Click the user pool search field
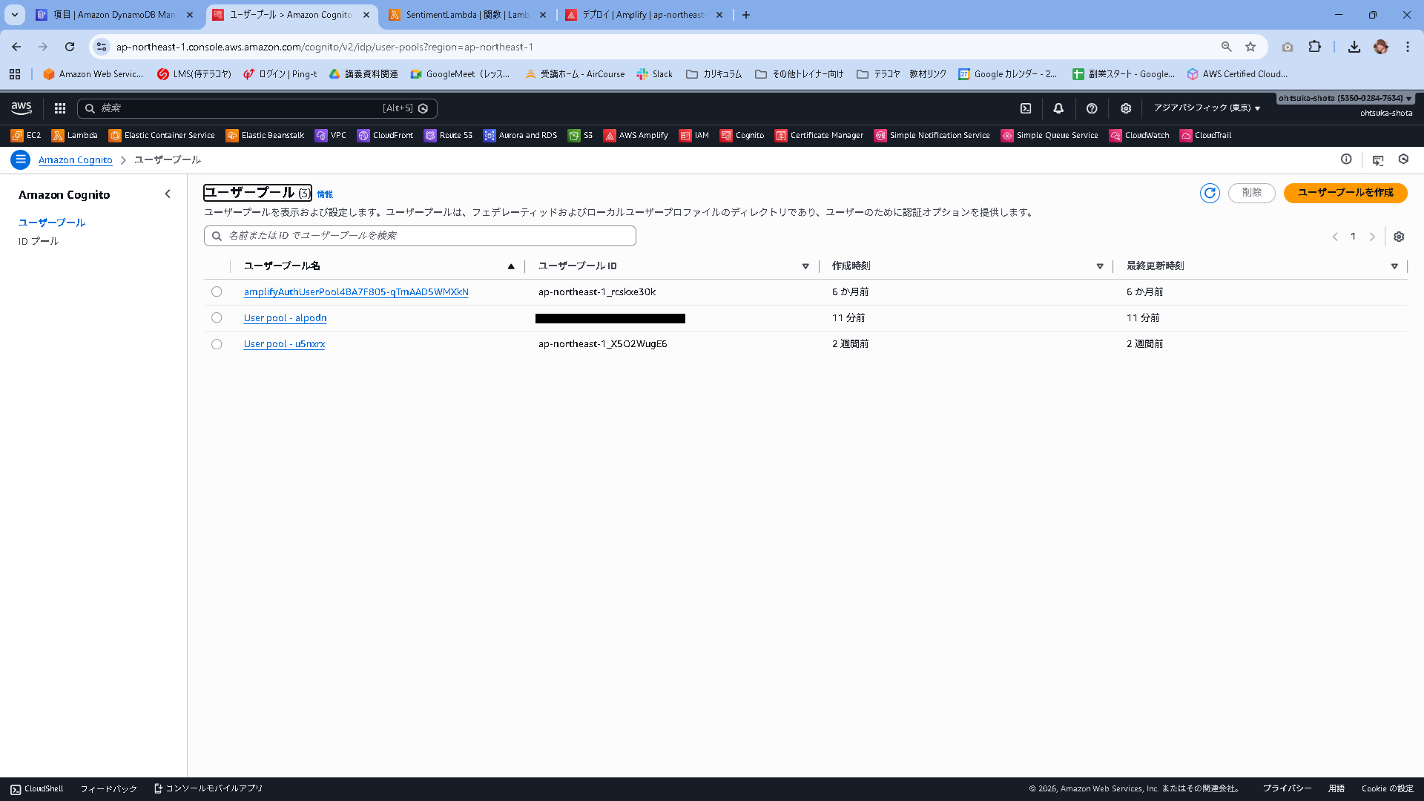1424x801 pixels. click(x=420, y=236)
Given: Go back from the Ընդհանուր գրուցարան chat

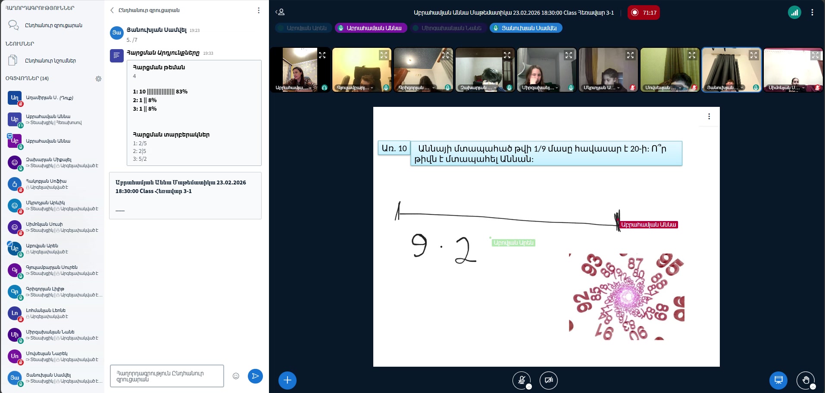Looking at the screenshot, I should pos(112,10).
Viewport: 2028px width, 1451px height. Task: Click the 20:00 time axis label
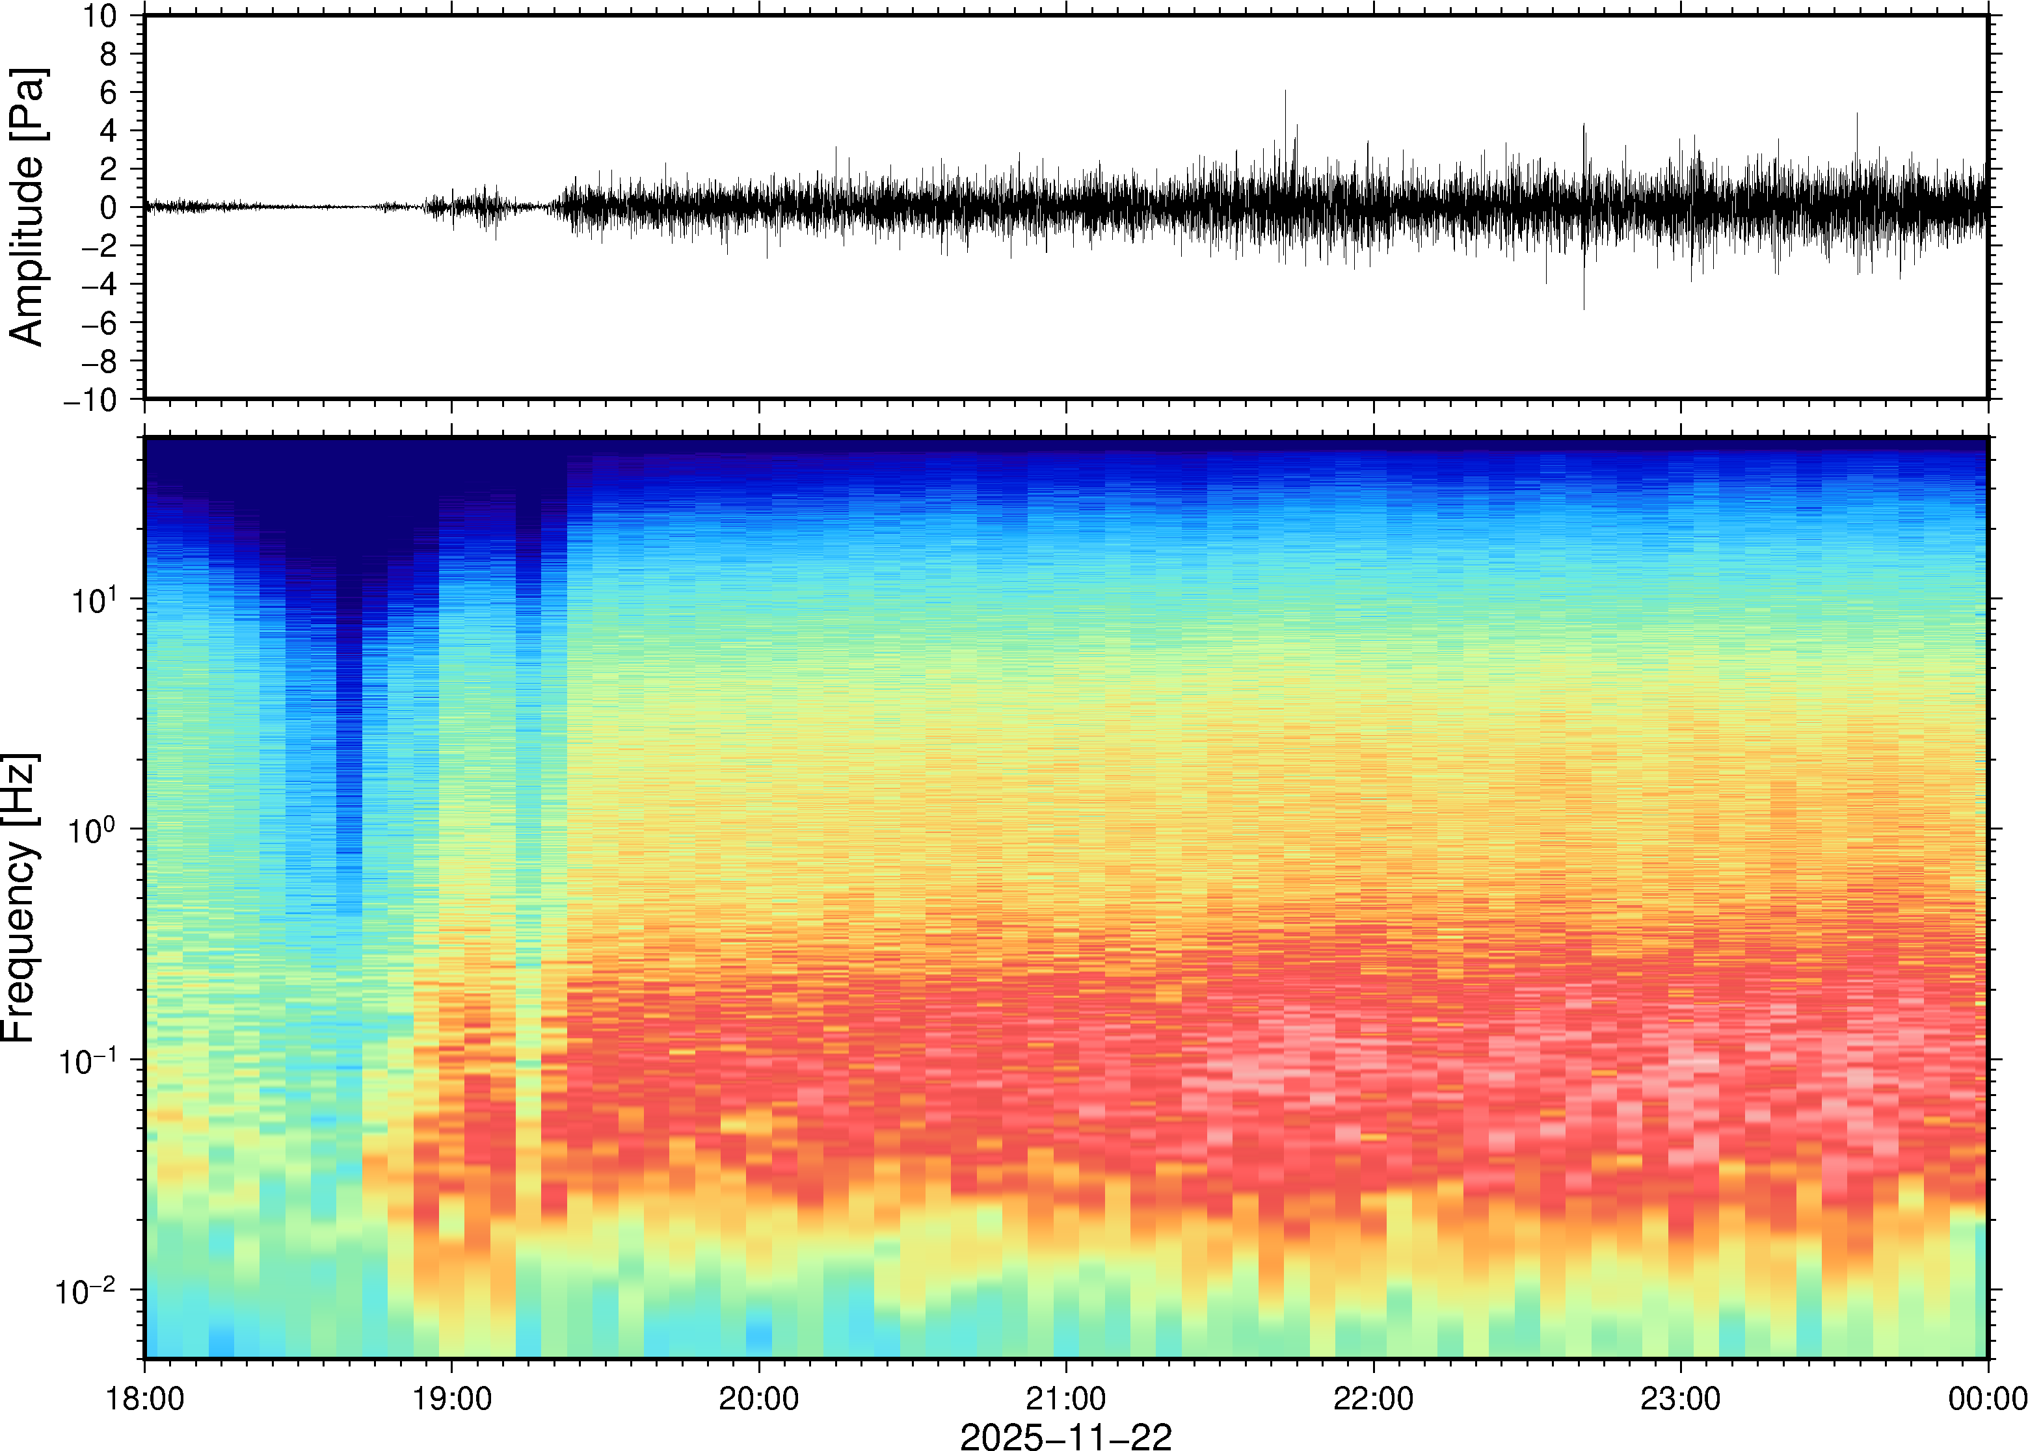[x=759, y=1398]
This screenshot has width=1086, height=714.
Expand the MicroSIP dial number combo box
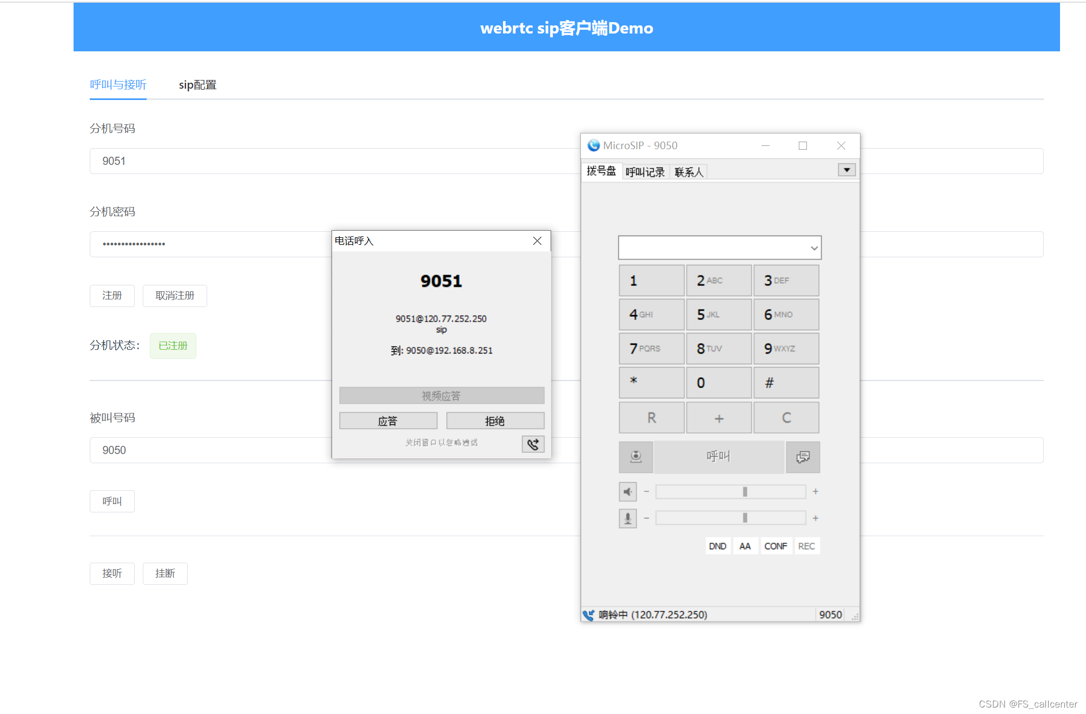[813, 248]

_Problem statement_. Excluding all pictures, print exactly and only the lines from the line with "This screenshot has width=1086, height=714." through the end of the records above, both ends included.

_Answer_.
This screenshot has width=1086, height=714.
Expand the MicroSIP dial number combo box
[813, 248]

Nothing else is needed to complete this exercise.